Underpinning trade at every stage of the global supply chain: trade finance. By providing liquidity and cash flows and lowering risks, trade finance ensures that buyers receive their goods and sellers receive their payments. Simply put, the movement of goods and services across borders doesn’t occur without trade finance. Yet the world faces a massive and persistent trade finance gap—by some estimates as large as $6.5 trillion—as the pandemic continues to hit businesses across the globe.
The COVID-19 crisis arrived during a transformative period for trade finance, largely through digitization and the emergence of new platforms. As we discussed in a panel at IFC’s recent Financial Institutions Conference, the sector now has an opportunity to continue its evolution and emerge stronger from the crisis.
We see three key trends in the world of trade finance. First, banks, financial institutions and technology providers need to work together to ensure that liquidity is getting to the places where it’s needed most. While we haven’t seen anything like the reduction in liquidity of the Global Financial Crisis of 2008, the pandemic has caused banks to focus their funding on established relationships. This “flight to quality” has left many worthy businesses—particularly small and medium-sized enterprises (SMEs) in developing countries—without an option for trade finance.
This risk aversion from global banks needs to be remedied. In the short term, multilateral development banks can provide vital support. But in the longer term, local financial sectors will need to strengthen their ability to finance their own trade. That’s where new platforms can play a major role in disseminating and managing risks across institutions.
The second trend we see is a more intense movement toward innovative technologies and digitization. For an industry that has been based on paper for centuries, the embrace of technology hasn’t been instigated by COVID-19, but it has been accelerated. The “procurement super-cycle” at banks will last long after the pandemic had subsided. To fully reap the benefits of new technologies, the entire trade ecosystem—banks, regulators, border agencies, trade bodies, and corporates—must work together to apply digital innovation and drive efficiencies.

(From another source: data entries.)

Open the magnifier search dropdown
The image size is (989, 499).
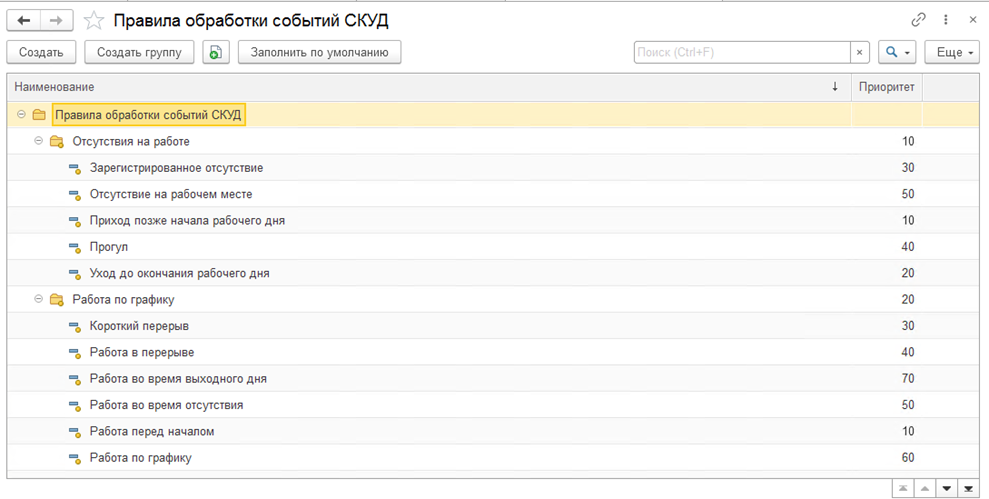(896, 52)
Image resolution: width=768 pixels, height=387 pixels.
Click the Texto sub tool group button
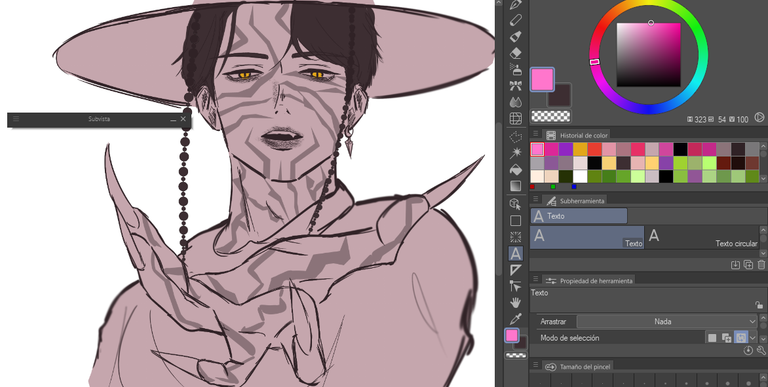pos(578,216)
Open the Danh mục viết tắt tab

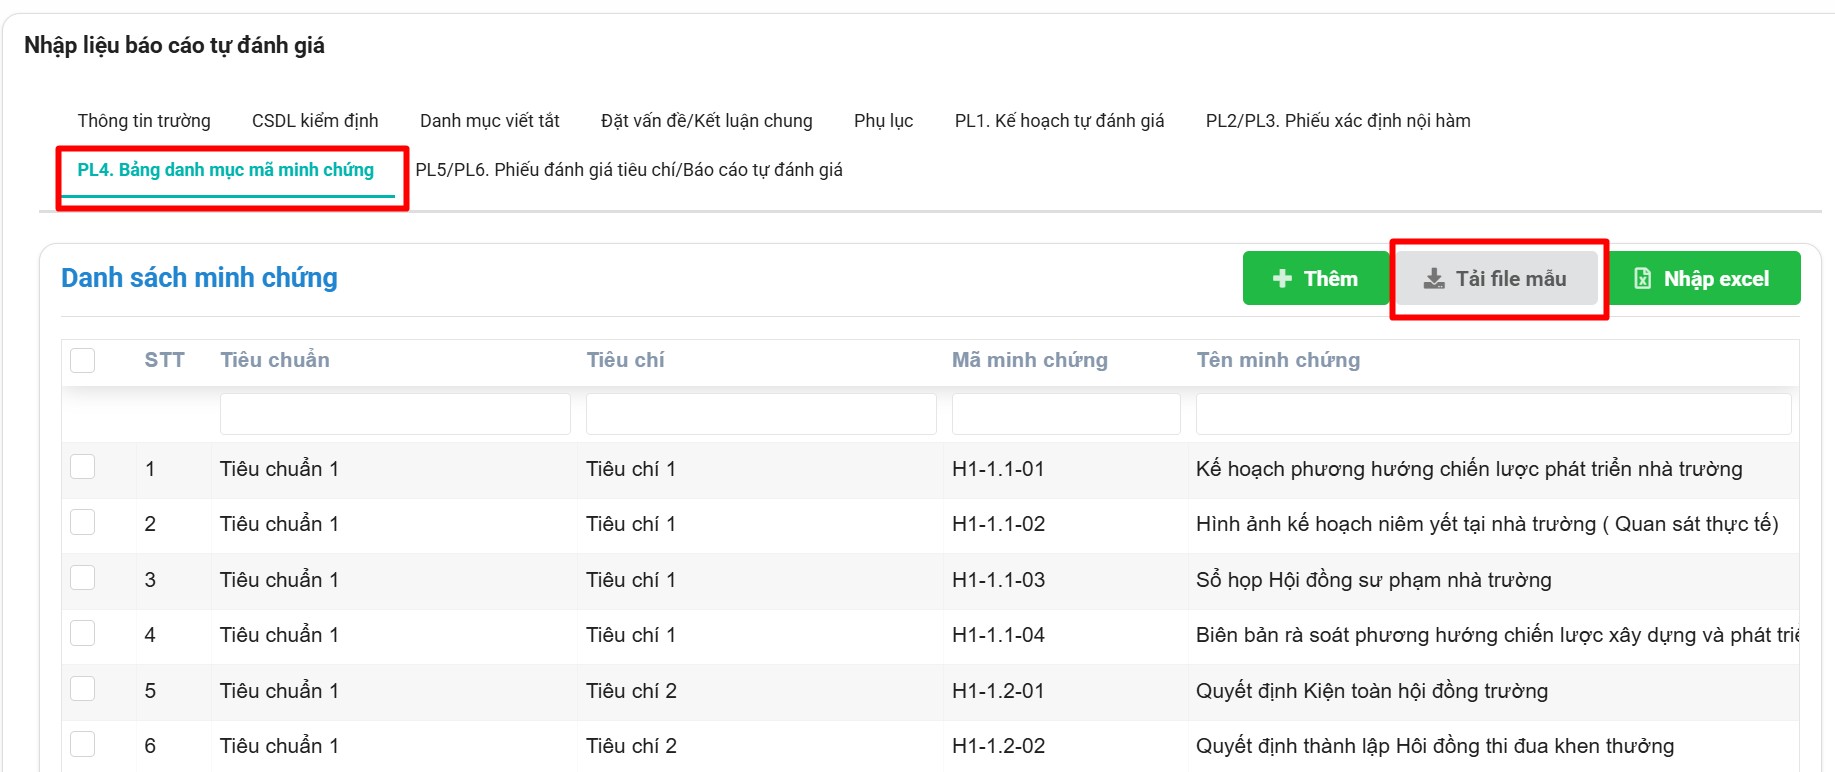(x=489, y=121)
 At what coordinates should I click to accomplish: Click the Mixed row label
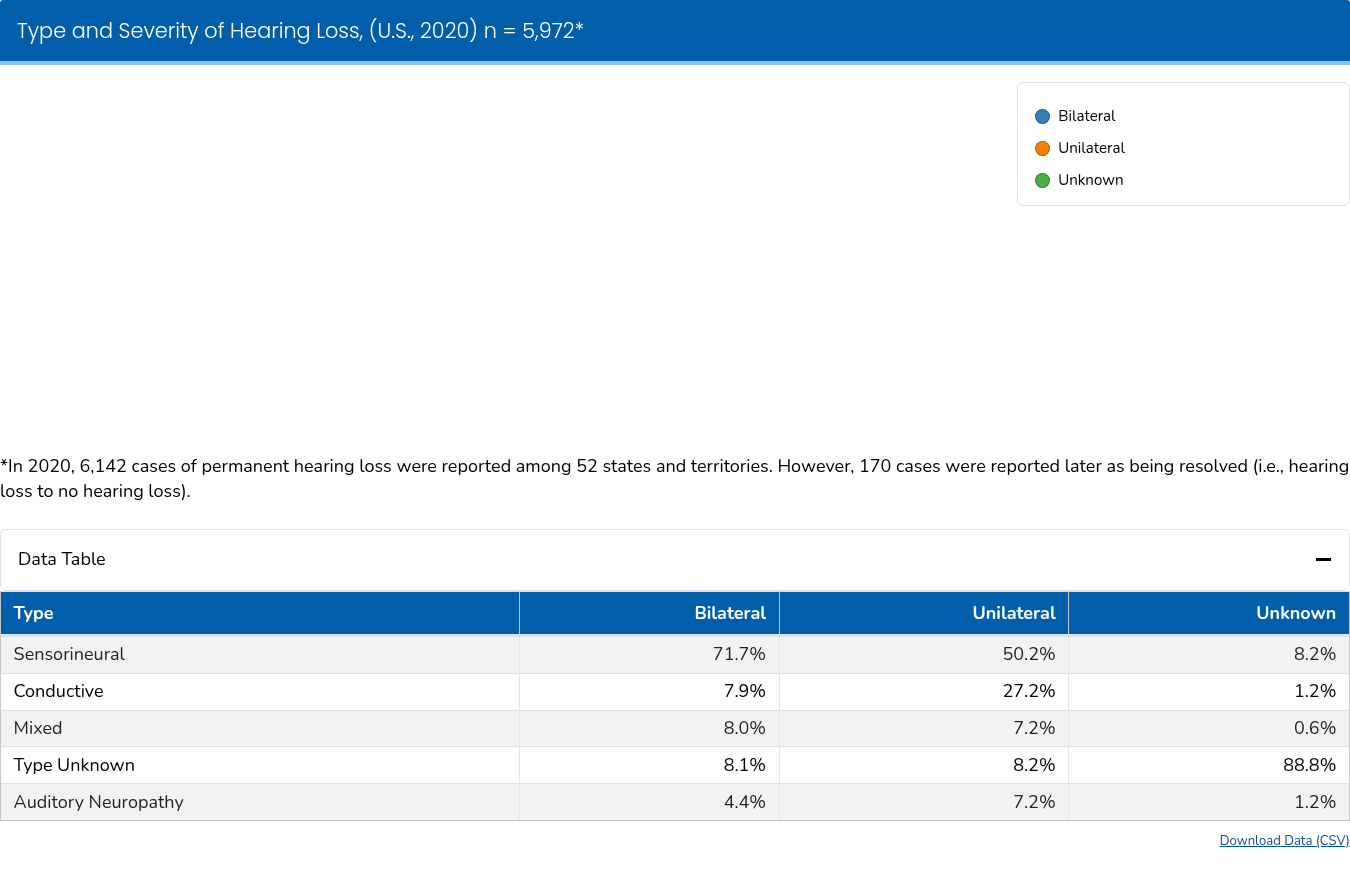(x=38, y=728)
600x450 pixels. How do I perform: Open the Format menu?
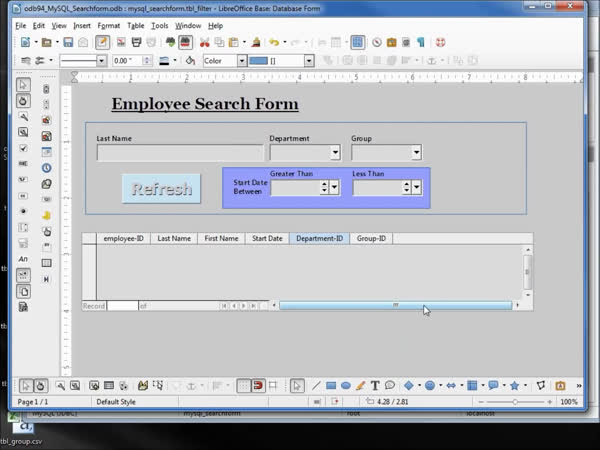109,25
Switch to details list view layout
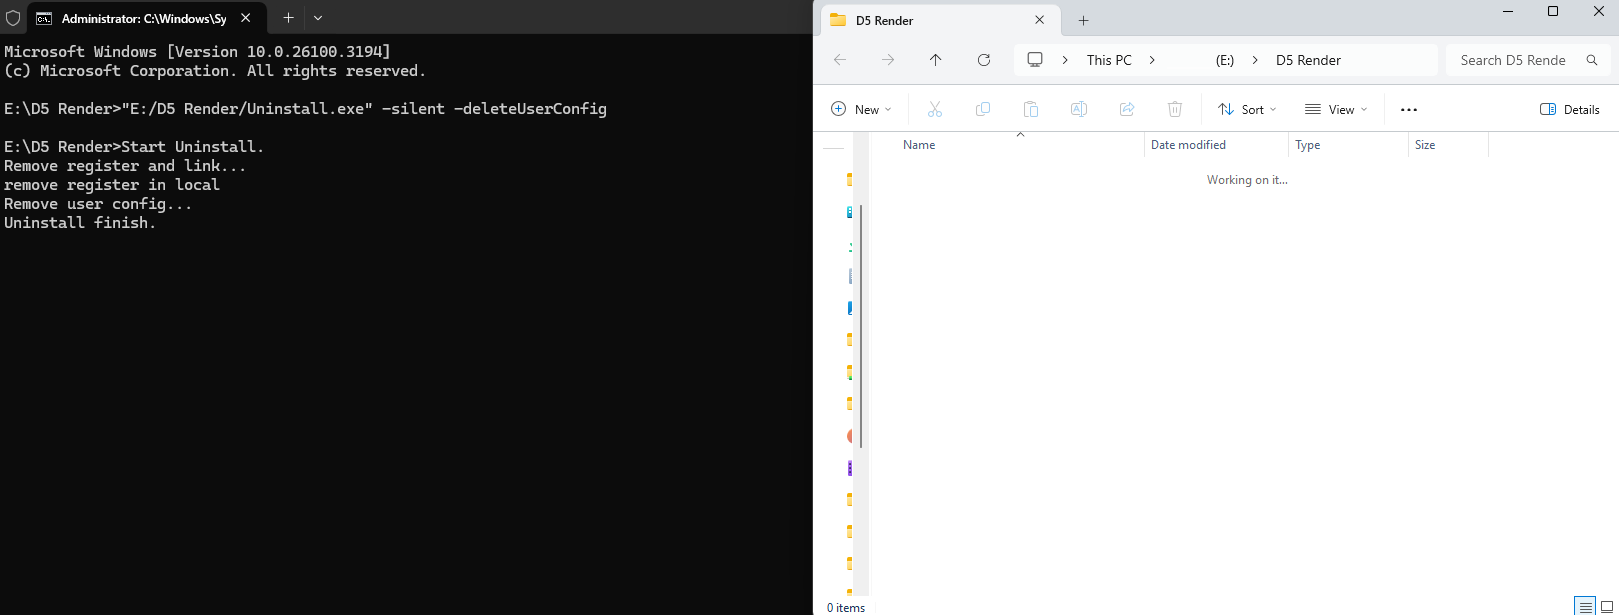1619x615 pixels. pyautogui.click(x=1585, y=607)
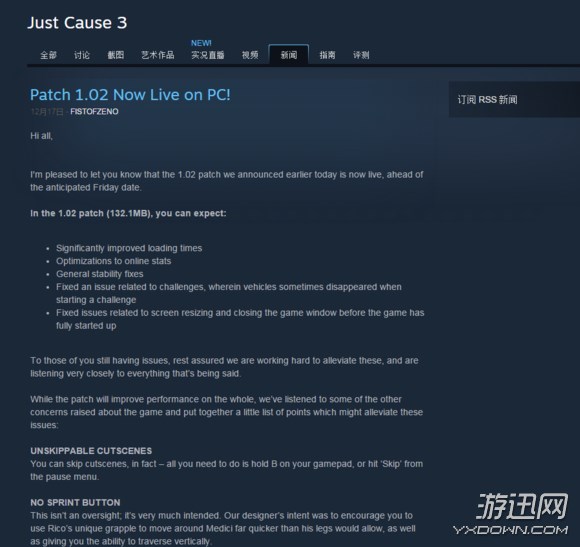Switch to the 讨论 discussions tab

point(82,55)

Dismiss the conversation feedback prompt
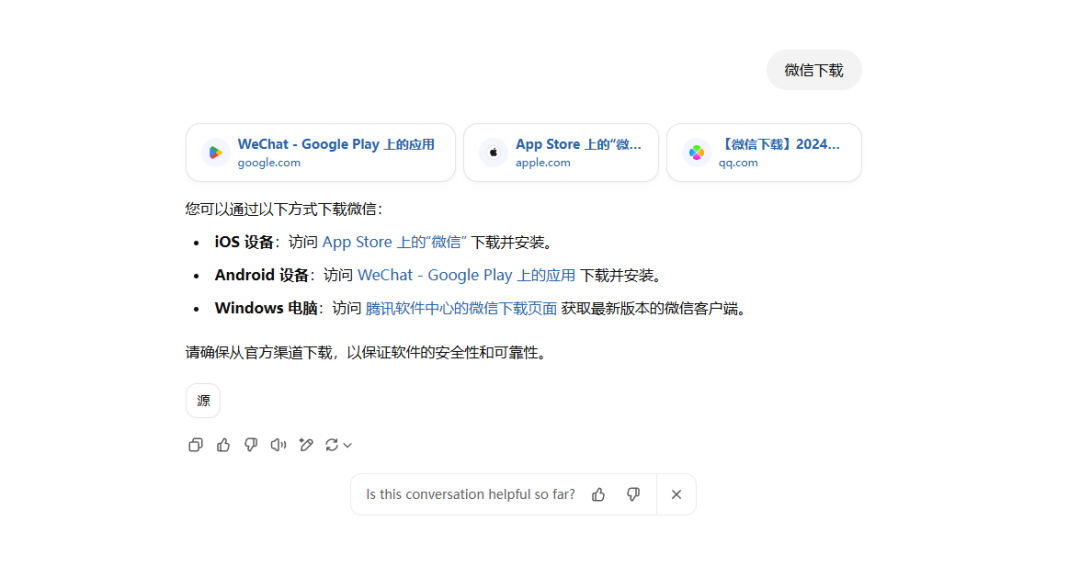[x=676, y=494]
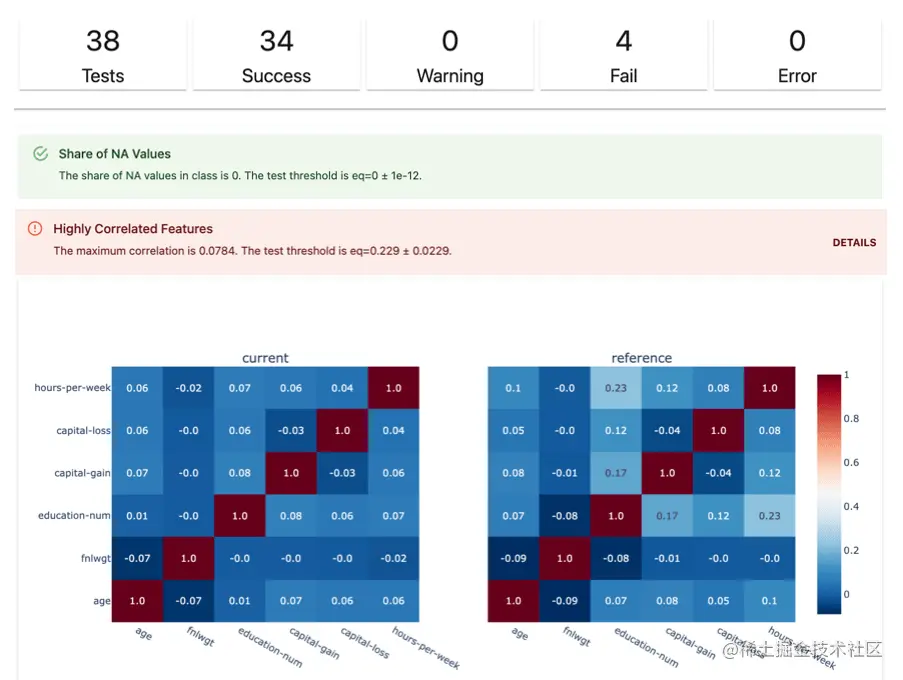Click the red fail alert icon
Image resolution: width=903 pixels, height=680 pixels.
point(35,229)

The third trend affecting trade finance now is related to the product innovation heralded by the rampant digitization. New platforms, as tools to aggregate and analyse huge volumes of data in real time, can drive intelligent models for banks, enabling them to innovate around financing solutions in the same way that their customers are innovating around products. These sort of shifting business models were ripe for financial innovation from banks. For example, data collection and analysis can be a boon to the industry. As platforms collect granular data on transactions, the ability for banks to understand how their financing can support sustainable activities is immeasurably enhanced.
The current landscape is challenging, but we are hopeful. Despite the hardship caused by the pandemic, the crisis has also reinforced a desire for banks, global institutions, and technology providers to work together , both to support a strong recovery and to build an even stronger trading ecosystem around the world.